* [Saved data entries]:
__________________________________________________

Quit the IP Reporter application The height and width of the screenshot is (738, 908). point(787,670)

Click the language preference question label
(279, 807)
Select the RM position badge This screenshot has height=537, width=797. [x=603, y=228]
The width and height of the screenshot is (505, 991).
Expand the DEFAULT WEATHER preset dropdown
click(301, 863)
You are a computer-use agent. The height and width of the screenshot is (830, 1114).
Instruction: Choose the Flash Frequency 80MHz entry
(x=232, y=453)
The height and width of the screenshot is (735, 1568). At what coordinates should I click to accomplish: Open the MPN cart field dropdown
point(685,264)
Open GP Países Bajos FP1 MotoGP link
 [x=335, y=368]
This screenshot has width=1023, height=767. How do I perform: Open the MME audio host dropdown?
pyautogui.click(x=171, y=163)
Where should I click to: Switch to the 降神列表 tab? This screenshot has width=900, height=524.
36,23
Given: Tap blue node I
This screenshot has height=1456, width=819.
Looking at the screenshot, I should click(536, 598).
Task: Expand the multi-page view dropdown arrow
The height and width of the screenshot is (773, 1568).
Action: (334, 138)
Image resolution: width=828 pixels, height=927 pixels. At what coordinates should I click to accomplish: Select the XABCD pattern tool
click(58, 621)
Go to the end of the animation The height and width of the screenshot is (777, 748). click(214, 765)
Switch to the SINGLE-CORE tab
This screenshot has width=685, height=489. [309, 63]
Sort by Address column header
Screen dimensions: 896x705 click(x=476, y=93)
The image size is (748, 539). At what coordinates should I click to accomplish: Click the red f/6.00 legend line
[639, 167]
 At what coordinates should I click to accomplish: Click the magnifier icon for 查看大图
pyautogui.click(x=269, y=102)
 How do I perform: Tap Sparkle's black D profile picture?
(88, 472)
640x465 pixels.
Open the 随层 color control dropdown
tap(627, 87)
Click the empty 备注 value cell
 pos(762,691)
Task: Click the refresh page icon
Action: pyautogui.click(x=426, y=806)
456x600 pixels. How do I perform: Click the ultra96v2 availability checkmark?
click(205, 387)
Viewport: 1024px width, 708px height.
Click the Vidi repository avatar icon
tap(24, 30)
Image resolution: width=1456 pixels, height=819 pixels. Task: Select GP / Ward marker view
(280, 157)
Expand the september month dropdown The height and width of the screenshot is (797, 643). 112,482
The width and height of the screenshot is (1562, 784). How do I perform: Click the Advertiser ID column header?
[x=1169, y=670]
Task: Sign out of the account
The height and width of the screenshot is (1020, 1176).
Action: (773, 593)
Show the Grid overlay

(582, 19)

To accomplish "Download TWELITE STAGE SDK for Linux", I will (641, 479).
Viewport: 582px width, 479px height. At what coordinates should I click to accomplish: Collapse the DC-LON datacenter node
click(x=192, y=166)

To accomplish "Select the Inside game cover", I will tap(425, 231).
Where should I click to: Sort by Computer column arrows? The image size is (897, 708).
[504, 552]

__________________________________________________

* [Brief]: Among the records, find every line with the word "will" and copy it.

* [Answer section]:
To accomplish "Download TWELITE STAGE SDK for Linux", I will (641, 479).
To accomplish "Select the Inside game cover", I will tap(425, 231).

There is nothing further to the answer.